PROMPT2BOX: Uncovering Entailment Structure among LLM Prompts

arXiv cs.CL / 3/24/2026

📰 NewsIdeas & Deep AnalysisModels & Research

Key Points

  • The paper highlights a limitation of using vector embeddings for prompt analysis: they mainly reflect topical similarity and can miss important differences in prompt specificity and difficulty.
  • PROMPT2BOX is introduced as a box-embedding approach that uses a trained encoder to represent prompts so that both semantic similarity and specificity relations are preserved.
  • The authors train the encoder using a combination of existing and synthesized datasets, enabling the embedding space to learn example specificity ordering such as “more specific than.”
  • They develop a dimension-reduction method for box embeddings to support visualization and more reliable dataset comparisons.
  • Experiments show PROMPT2BOX improves prompt specificity capture over vector baselines and, in hierarchical clustering across 17 LLMs, detects 8.9% more weaknesses with a ~33% stronger correlation between hierarchical depth and instruction specificity.

Abstract

To discover the weaknesses of LLMs, researchers often embed prompts into a vector space and cluster them to extract insightful patterns.
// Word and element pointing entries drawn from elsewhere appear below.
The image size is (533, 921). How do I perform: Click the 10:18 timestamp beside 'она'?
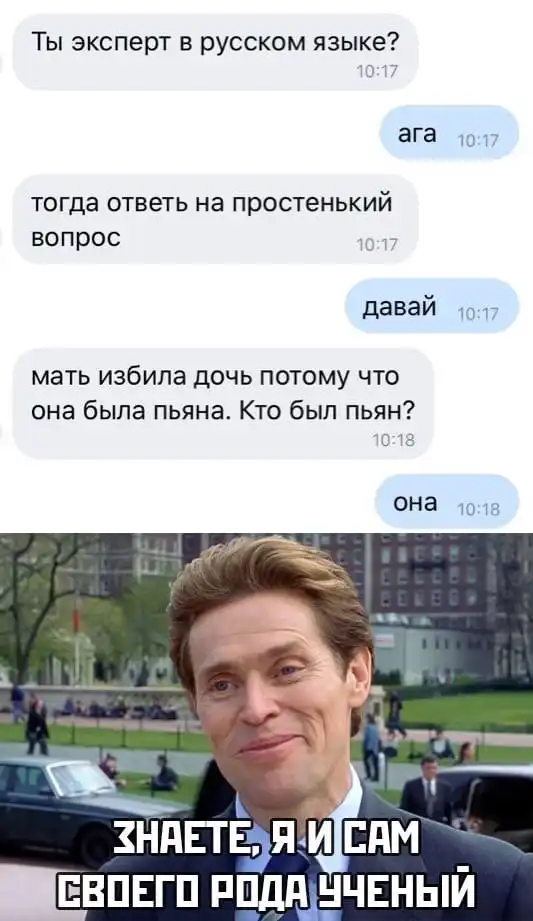(478, 509)
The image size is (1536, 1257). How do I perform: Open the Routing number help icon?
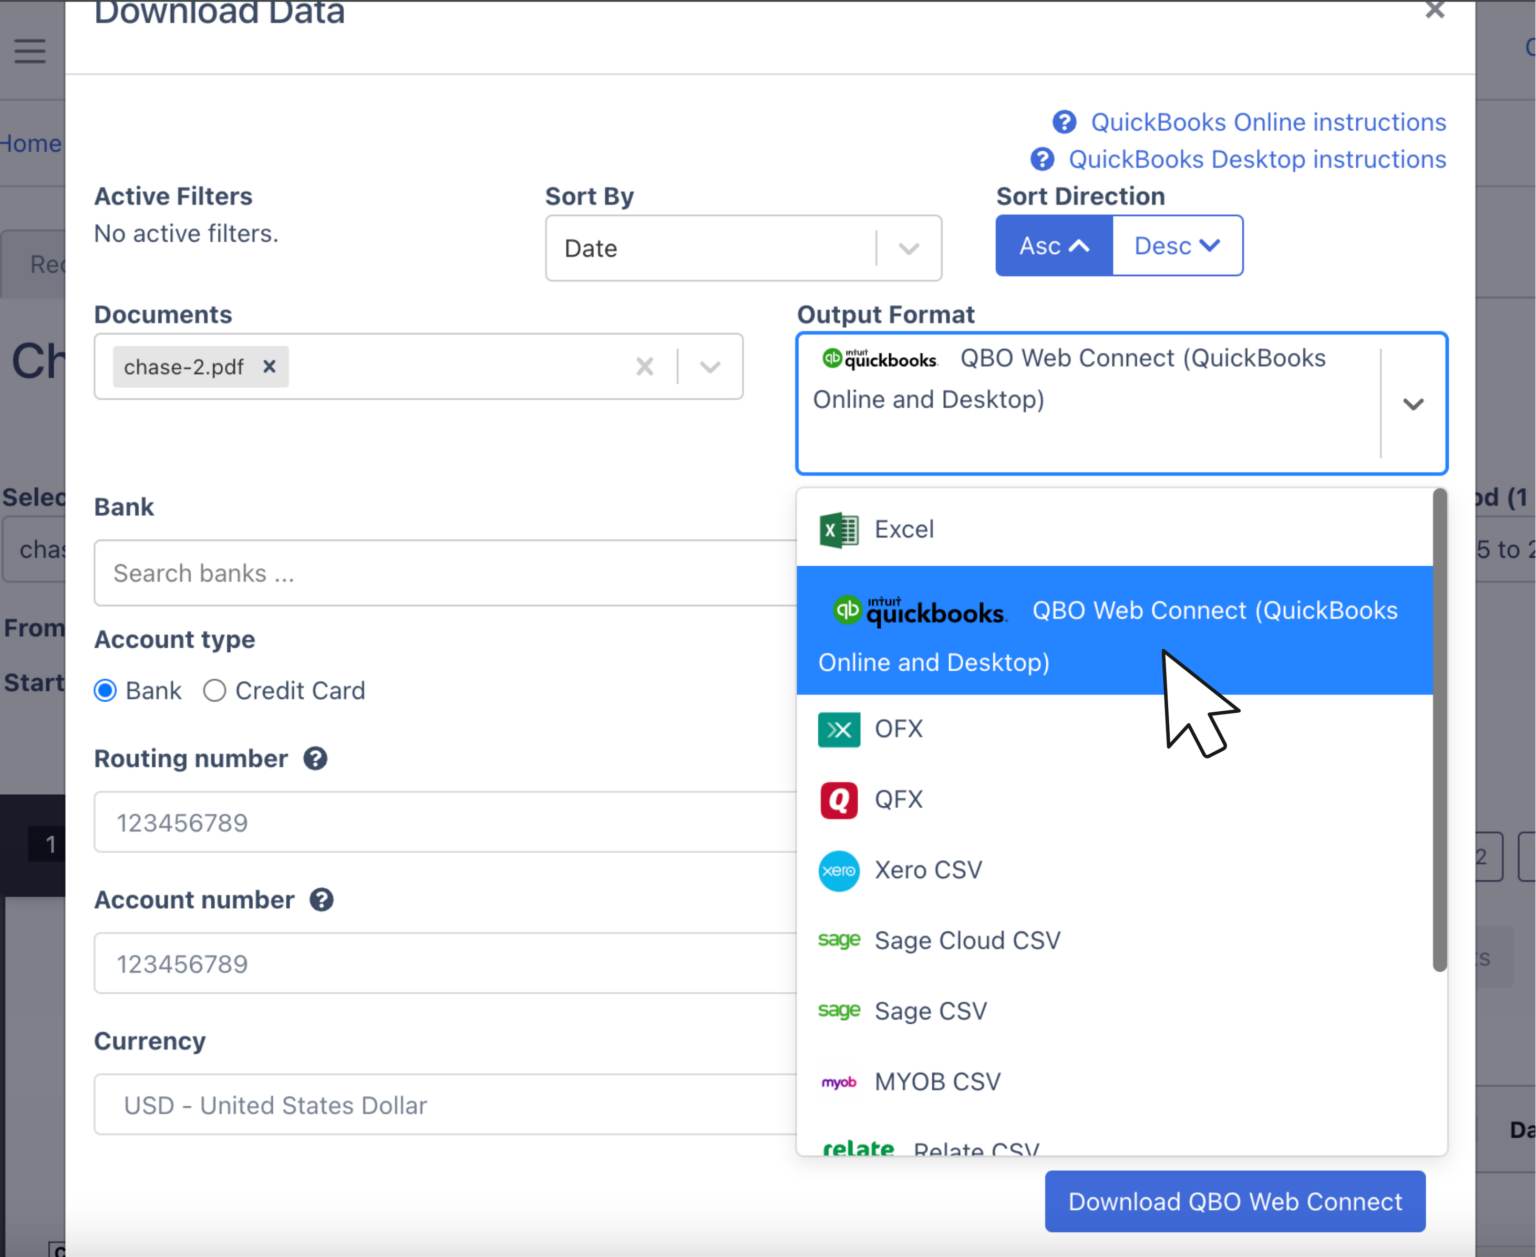point(316,759)
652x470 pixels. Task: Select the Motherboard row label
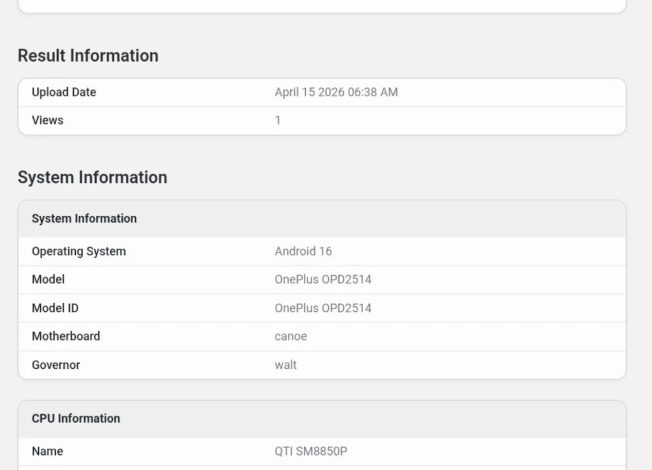[x=66, y=336]
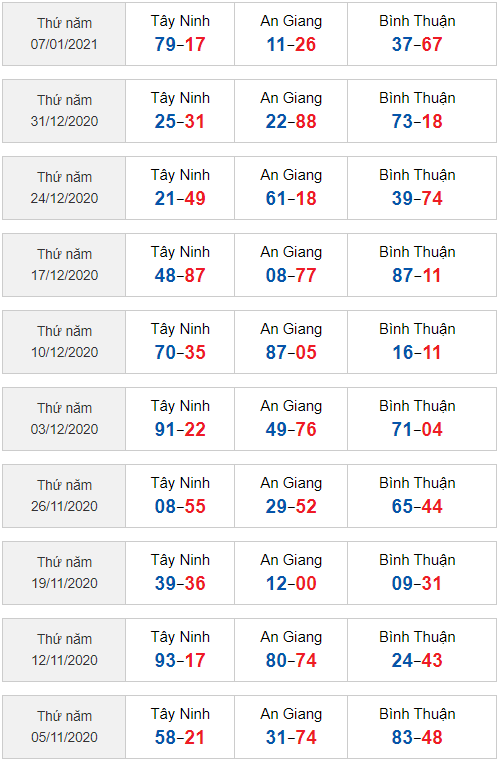Click the 03/12/2020 date cell
This screenshot has width=499, height=761.
(64, 419)
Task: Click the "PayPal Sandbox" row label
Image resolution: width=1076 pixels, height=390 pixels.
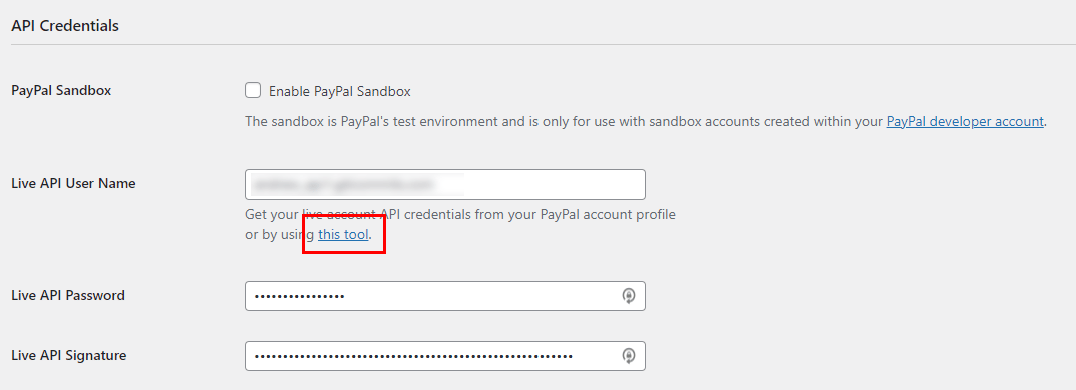Action: tap(61, 91)
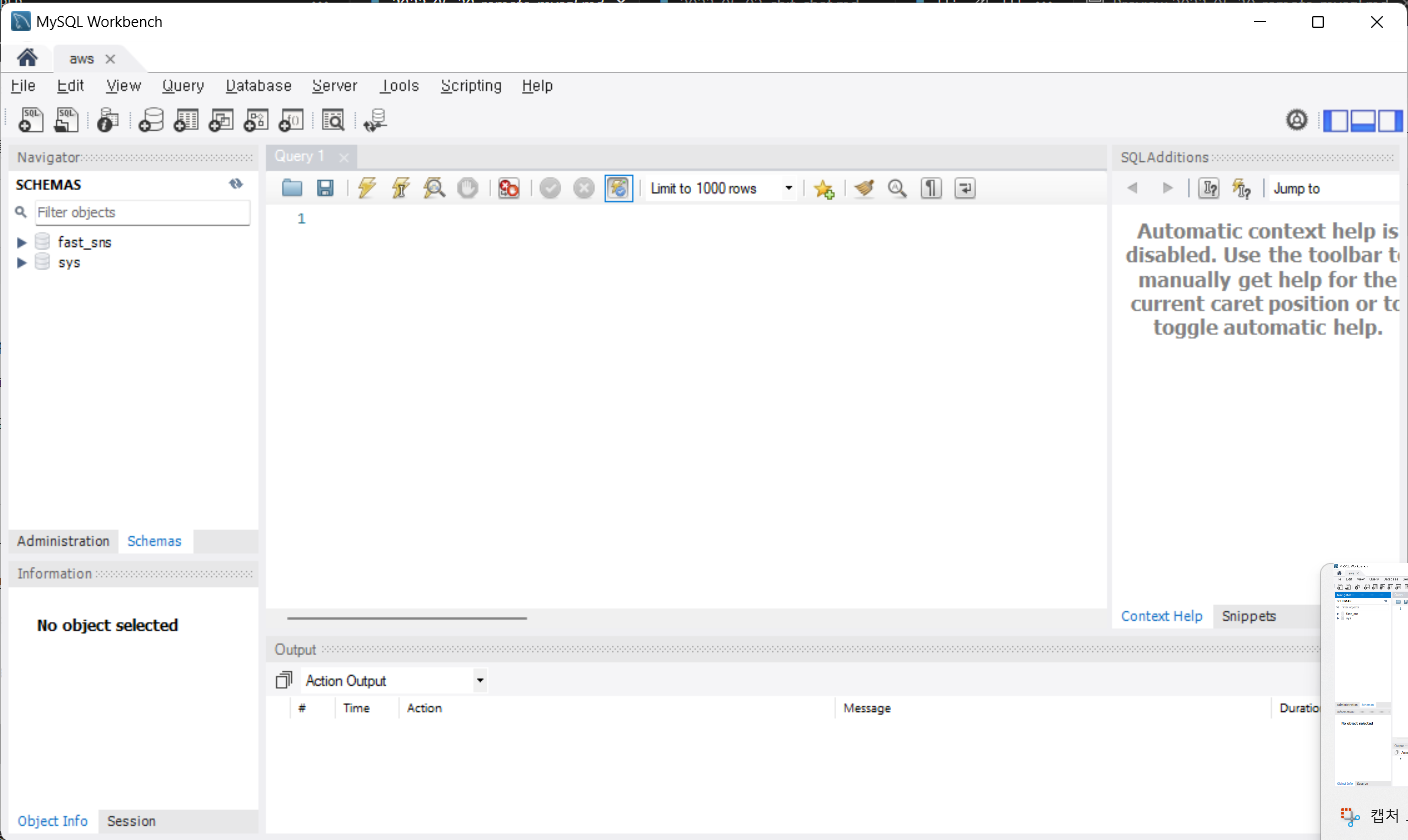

However, vector embeddings primarily capture topical similarity. As a result, prompts that share a topic but differ in specificity, and consequently in difficulty, are often represented similarly, making fine-grained weakness analysis difficult. To address this limitation, we propose PROMPT2BOX, which embeds prompts into a box embedding space using a trained encoder. The encoder, trained on existing and synthesized datasets, outputs box embeddings that capture not only semantic similarity but also specificity relations between prompts (e.g., "writing an adventure story" is more specific than "writing a story"). We further develop a novel dimension reduction technique for box embeddings to facilitate dataset visualization and comparison. Our experiments demonstrate that box embeddings consistently capture prompt specificity better than vector baselines. On the downstream task of creating hierarchical clustering trees for 17 LLMs from the UltraFeedback dataset, PROMPT2BOX can identify 8.9\% more LLM weaknesses than vector baselines and achieves an approximately 33\% stronger correlation between hierarchical depth and instruction specificity.